OTP Batch processing

beepbeepbopbop · August 27, 2021, 1:24am

I am currently attempting to design a set of modules which uses batching under the hood while using a single ID function definition. In concrete terms, I would have a function definition like:

batcher = SomeBatcher.new()
{:ok, res} = SomeBatcher.load(batcher, "1")

Repeated instances of this call would batch them in groups and run some arbitrary code against said group. It’s some what similar to dataloaders in that respect. So far, I’ve go this working:

defmodule Batcher do
  @moduledoc false

  use GenServer

  defmodule State do
    defstruct [:batch_fn, :max_batch_count, :timeout, :timer, pending: %{}]
  end

  def start_link([batch_fn, max_batch_count]) do
    start_link(batch_fn, max_batch_count)
  end

  def start_link([batch_fn, max_batch_count, timeout]) do
    start_link(batch_fn, max_batch_count, timeout)
  end

  def start_link(batch_fn, max_batch_count, timeout \\ 1_000) do
    GenServer.start_link(
      __MODULE__,
      {:ok, %State{batch_fn: batch_fn, max_batch_count: max_batch_count, timeout: timeout}}
    )
  end

  def init({:ok, state}) do
    {:ok, state}
  end

  def load(batcher_pid, id) do
    GenServer.call(batcher_pid, {:add, id})
  end

  def handle_call({:add, id}, from, %State{pending: pending} = state) do
    pending = Map.put(pending, id, from)
    state = %{state | pending: pending}

    IO.inspect("adding #{id} into pending stack")
    {:noreply, schedule_timeout(state), {:continue, :flush_on_capacity}}
  end

  defp schedule_timeout(%State{timer: timer_ref} = state) do
    case timer_ref do
      nil ->
        %{state | timer: create_timer(state)}

      existing_timer ->
        Process.cancel_timer(existing_timer)
        %{state | timer: create_timer(state)}
    end
  end

  def handle_continue(
        :flush_on_capacity,
        %State{pending: pending, max_batch_count: max_size} = state
      )
      when map_size(pending) >= max_size do
    IO.inspect("flushing from max capacity")
    {:noreply, flush(state)}
  end

  def handle_continue(:flush_on_capacity, state), do: {:noreply, state}

  defp create_timer(%State{timeout: timeout}), do: Process.send_after(self(), :timeout, timeout)

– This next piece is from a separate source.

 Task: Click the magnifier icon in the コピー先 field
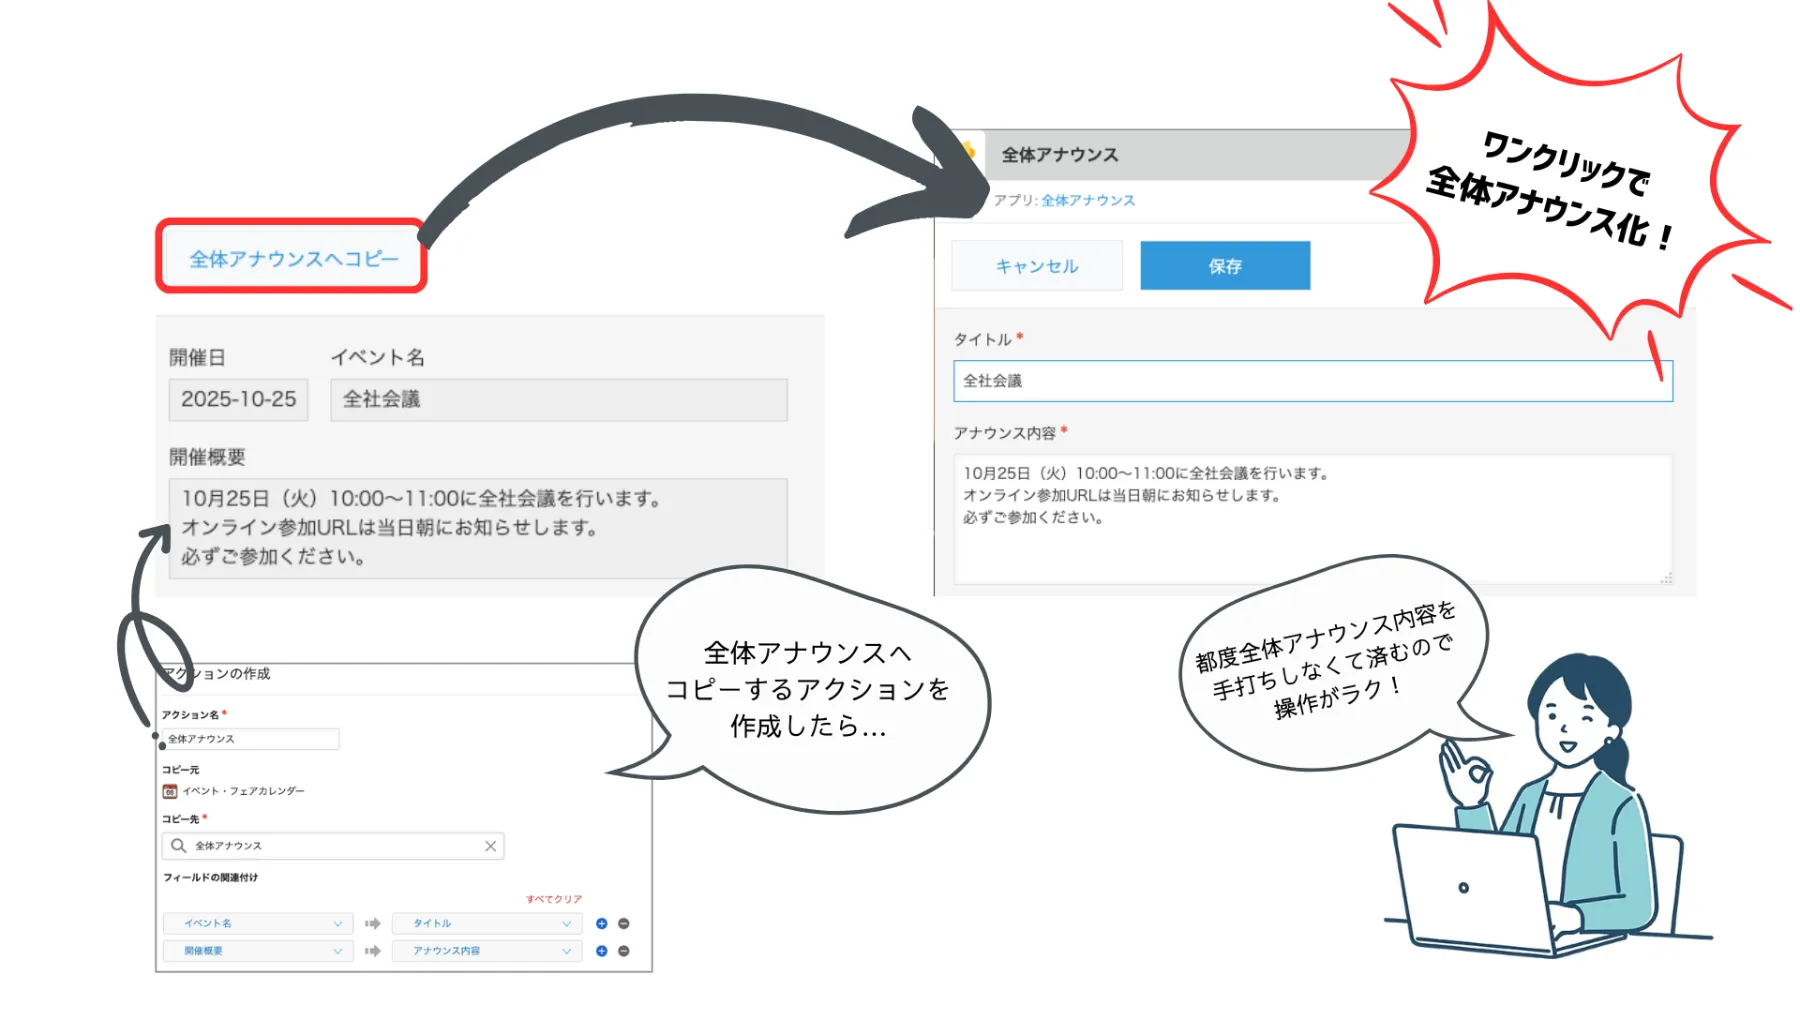click(178, 846)
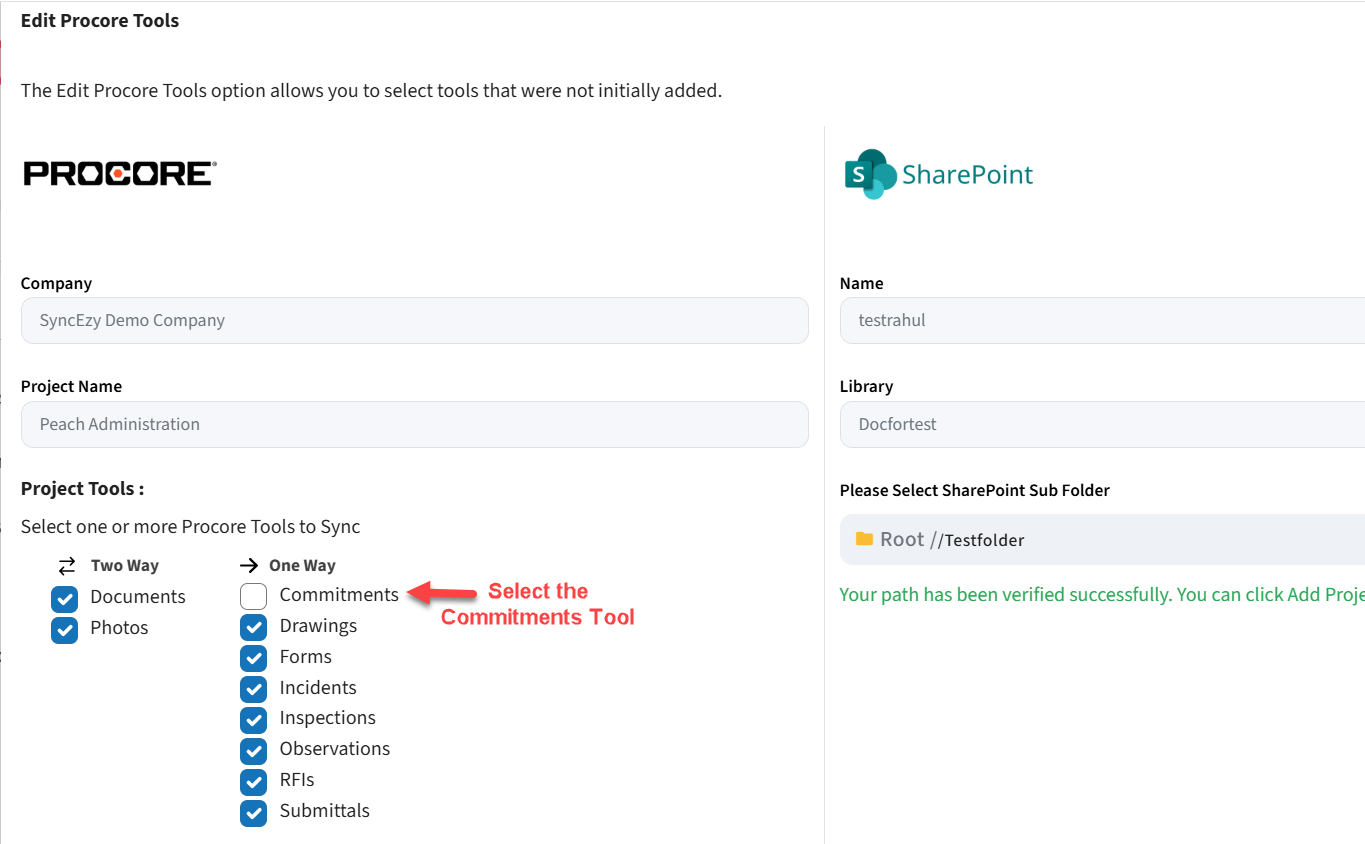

  def handle_info(:timeout, state) do
    IO.inspect("flushing from timeout")
    {:noreply, flush(state)}
  end

  defp flush(%State{batch_fn: batch_fn, pending: pending, timer: timer_ref} = state) do
    IO.inspect("flushing jobs: #{inspect(pending)}")

    res =
      pending
      |> Map.keys()
      |> batch_fn.()
      |> Enum.into(%{})

    for {id, from} <- pending do
      GenServer.reply(from, {:ok, res[id]})
    end

    Process.cancel_timer(timer_ref)
    %{state | pending: %{}}
  end
end

I haven’t used GenServer.reply/2 before, but reading the documentation seems to make it clear enough. The actual question I have is:

Is it possible due to how I am wiping the pending state at flush/1 that I could remove pending jobs that have not been actioned?

Let’s say I have the following configuration on the batcher:

5 maximum capacity
Timeout of 1 second

With this configured batcher, I send 7 load/2 calls, where the first argument is the batcher process and the second some string. I would assume that the first 5 that run are queued. Once the threshold is met, it will execute the batch function on said 5. What I don’t understand is the possibility of the sixth or seventh load/2 call being executed at the same, which may be lost when the pending map is reset. My tests don’t seem to indicate that this happens (thankfully), which leads me to believe that regardless of handle_continue and the like that the Erlang process is running each task one by one, which I think it does.

Does this assumption line up within other people’s expectations? I think it might based off my understanding of the concurrency model, but if there are more nuances I am overlooking, I would welcome any feedback.